Realtor urges all residents to attend FBMA meeting tonight

What in the name of Real Estate is going on in Farragut?! A new “impact fee?”

As a resident of Farragut I’d like to know why introduce an impact fee if we’re trying to attract homeowners and new business?

I wouldn’t buy a new home in Farragut if I had to pay a fee that was stretched out over 30 years in a mortgage and I definitely would not find it feasible to open a small or large business in the Town when I can go a few miles down the street [in Loudon County] and avoid the “impact fee.”

The only thing “impacted” from this fee is our economy, which will be in reverse should this ordinance pass. The real estate business has suffered long enough in the past few years — leave it alone.

I urge my fellow residents of the town of Farragut to attend the first hearing for the ordinance on Thursday, Sept. 27, at 7 p.m., at the Town Hall and be heard.


Karen M. Pendergrass, CTG


Former alderman candidate says ‘no’ to impact fee

This Thursday night [Sept. 27] the Farragut Board of Mayor and Aldermen will make a decision and vote on a topic that will affect every citizen of Farragut for the next 20 years.

The topic: impact fees.

The result will change the business and residential atmosphere of Farragut for years to come. It is imperative the Board make a decision to encourage local businesses and residential developers to come to Farragut. They must send a clear signal to all to come and build progressive shops, modern housing, and new ideas that will encourage us all to do better for Farragut and ourselves. They must vote no impact fees.

Tom Rosseel, a member of the Farragut Board, says we need impact fees to build roads and parks to support the new businesses and residential developments that will come to Farragut. I disagree.

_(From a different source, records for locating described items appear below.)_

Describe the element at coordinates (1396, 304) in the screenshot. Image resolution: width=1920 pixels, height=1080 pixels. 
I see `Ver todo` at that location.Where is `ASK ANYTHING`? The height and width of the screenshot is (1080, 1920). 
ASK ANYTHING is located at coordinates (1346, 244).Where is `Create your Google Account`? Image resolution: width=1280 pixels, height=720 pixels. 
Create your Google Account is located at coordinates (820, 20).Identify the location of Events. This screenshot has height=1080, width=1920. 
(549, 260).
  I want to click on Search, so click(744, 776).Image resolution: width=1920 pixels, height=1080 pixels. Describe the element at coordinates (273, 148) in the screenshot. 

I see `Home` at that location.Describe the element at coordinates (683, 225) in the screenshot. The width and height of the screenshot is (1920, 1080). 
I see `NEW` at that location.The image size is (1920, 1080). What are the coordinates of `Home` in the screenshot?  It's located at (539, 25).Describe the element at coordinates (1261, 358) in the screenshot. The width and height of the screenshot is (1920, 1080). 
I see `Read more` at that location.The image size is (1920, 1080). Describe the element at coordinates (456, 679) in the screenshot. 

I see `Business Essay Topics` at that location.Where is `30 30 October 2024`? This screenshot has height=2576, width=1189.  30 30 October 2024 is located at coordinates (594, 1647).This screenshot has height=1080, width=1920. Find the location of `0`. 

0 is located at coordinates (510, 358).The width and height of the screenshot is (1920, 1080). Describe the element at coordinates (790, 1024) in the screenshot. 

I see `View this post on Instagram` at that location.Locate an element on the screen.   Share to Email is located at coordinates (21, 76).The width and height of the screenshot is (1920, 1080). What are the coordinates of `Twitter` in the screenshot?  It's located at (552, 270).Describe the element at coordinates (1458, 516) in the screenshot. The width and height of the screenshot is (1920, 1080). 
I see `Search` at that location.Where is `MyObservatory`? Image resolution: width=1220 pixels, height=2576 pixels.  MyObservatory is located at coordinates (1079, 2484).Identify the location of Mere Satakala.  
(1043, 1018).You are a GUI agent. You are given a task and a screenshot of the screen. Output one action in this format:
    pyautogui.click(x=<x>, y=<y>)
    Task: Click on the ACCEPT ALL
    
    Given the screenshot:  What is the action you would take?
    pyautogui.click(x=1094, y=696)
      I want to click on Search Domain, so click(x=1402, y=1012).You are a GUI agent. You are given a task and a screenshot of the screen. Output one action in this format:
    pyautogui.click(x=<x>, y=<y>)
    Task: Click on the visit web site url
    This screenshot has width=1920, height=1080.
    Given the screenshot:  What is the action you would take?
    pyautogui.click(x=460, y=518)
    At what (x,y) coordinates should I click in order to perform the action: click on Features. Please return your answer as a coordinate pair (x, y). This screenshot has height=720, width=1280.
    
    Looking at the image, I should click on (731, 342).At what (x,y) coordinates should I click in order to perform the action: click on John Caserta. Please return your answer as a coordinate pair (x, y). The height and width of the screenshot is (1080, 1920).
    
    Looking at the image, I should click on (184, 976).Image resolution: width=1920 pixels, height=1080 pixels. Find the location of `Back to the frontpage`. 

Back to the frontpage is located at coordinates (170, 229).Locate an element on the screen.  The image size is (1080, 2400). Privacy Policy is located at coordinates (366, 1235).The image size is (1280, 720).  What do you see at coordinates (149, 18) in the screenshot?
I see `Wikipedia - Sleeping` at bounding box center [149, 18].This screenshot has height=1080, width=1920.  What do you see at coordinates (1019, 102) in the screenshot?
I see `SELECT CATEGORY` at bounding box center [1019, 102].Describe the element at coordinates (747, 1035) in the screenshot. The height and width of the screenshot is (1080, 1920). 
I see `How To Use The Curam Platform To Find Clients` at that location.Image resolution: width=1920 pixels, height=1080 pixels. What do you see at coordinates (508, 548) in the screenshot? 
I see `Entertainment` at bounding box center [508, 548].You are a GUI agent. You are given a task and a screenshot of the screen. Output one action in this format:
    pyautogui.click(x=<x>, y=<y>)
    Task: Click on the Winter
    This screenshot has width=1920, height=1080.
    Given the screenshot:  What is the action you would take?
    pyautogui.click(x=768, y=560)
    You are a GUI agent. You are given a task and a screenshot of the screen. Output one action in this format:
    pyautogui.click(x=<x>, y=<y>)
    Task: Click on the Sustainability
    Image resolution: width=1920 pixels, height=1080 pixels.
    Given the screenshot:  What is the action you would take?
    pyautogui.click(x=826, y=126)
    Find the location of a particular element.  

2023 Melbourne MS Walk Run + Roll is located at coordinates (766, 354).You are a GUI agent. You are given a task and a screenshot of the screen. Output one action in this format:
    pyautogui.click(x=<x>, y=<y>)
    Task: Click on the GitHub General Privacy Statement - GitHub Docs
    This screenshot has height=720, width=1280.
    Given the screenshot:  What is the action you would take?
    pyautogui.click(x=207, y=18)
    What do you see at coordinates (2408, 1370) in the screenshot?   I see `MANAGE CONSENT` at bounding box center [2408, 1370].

I say they will not come at all (remember Wal-Mart?). Who among us wants to continue to drive to the Knoxville side of the Turkey Creek development and spend tax dollars? Who among us will not accept a Costco, a Best Buy, a Publix supermarket, a JCPenney, an Ingles supermarket and a new Kroger supermarket into the tax revenue fold to support our infrastructure instead?

They all want to come.

Will they come with an onerous impact fee?

And finally who cannot say that their property values and their quality of life has not gone up throughout all of Farragut due to the arrival of the Turkey Creek development?

So if you agree with my position, please e-mail the Board members, call the Board members, or plan on being at the Farragut Board meeting Thursday night and encourage your Board to vote NO impact fees.

The future of Farragut and our financial wellbeing is at stake!

Ronnie Rochelle

St. Charles

subdivision resident

Driver beware

Wanted to share this story of an accident I was involved in, hopefully to teach others to be aware.

My car was rear-ended while I was at the traffic light next to the Calhoun’s/Regals entrance a few weeks ago. It happened to me once before several years ago elsewhere and each time it is a shock, normally we sit and watch the light and the cars in front of us.

I got out as the people who hit me did not and walked back to ask what happened of the driver.

A young woman, long black hair, was the driver, a similar age man was in the passenger seat and a small boy in a child seat in the back behind the driver. I remember the car was a small grey sedan, maybe a Honda Accord. As the other cars began to whip around us with me asking the woman what happened, she just said she thought “the traffic was moving” and “lets exchange insurance info,” I was about third in line, all stopped at the light so the “traffic was moving” line was suspect.

Then her [male passenger] said we’d better get out of traffic and so I said, “OK, let’s pull into the lot next to us (Calhoun’s).”

As I drove down the entrance I looked back and saw no one following and when I stopped and waited I realized what happened, they took off. So the lesson learned is that even though the signs on I-40 tell you to pull over to the side for non-injury accidents and the people seem sincere enough, at least glance at the license plate in case you meet someone else who is a hit and run driver.